Exercise: Look through the listing and report every line that has "computer" in it.

- - - - - - -

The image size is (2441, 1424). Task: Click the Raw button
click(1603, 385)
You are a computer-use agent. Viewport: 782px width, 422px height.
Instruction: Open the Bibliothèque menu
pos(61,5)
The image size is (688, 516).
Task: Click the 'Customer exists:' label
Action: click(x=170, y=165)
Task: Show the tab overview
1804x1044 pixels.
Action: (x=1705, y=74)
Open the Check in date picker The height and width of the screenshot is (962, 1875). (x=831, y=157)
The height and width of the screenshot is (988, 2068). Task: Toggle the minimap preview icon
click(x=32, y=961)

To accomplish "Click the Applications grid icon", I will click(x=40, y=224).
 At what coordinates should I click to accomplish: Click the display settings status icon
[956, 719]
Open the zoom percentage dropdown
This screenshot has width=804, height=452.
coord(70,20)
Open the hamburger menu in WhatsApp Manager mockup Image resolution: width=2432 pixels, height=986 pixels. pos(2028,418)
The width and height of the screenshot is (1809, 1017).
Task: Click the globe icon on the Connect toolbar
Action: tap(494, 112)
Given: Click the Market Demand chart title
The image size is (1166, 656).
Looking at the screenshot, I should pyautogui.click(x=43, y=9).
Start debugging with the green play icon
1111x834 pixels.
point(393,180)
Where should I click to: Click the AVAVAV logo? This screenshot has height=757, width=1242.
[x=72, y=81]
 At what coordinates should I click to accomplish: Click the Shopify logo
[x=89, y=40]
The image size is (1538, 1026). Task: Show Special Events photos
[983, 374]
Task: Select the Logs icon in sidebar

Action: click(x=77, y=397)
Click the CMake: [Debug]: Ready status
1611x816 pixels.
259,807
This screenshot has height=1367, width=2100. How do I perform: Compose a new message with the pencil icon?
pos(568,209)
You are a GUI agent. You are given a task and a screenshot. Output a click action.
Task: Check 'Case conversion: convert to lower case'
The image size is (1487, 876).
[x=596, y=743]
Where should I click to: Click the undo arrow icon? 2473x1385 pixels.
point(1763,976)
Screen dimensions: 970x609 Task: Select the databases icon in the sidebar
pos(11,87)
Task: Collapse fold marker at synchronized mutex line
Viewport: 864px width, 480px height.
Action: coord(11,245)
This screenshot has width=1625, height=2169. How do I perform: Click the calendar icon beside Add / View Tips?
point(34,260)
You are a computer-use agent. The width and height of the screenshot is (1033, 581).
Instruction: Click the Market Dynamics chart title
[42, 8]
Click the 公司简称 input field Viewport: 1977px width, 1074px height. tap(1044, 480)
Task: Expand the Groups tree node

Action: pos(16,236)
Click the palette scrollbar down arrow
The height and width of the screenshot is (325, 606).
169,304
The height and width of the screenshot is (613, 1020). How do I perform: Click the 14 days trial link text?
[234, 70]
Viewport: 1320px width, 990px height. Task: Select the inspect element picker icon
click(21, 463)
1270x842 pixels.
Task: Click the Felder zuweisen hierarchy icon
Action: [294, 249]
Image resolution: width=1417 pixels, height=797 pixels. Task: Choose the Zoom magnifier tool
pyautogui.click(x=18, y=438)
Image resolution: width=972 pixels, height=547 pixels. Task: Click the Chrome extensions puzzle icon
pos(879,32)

- - - - - - -

Response:
You are a computer-use agent. Viewport: 782px width, 422px height.
You are a computer-use agent. The width and height of the screenshot is (1033, 581).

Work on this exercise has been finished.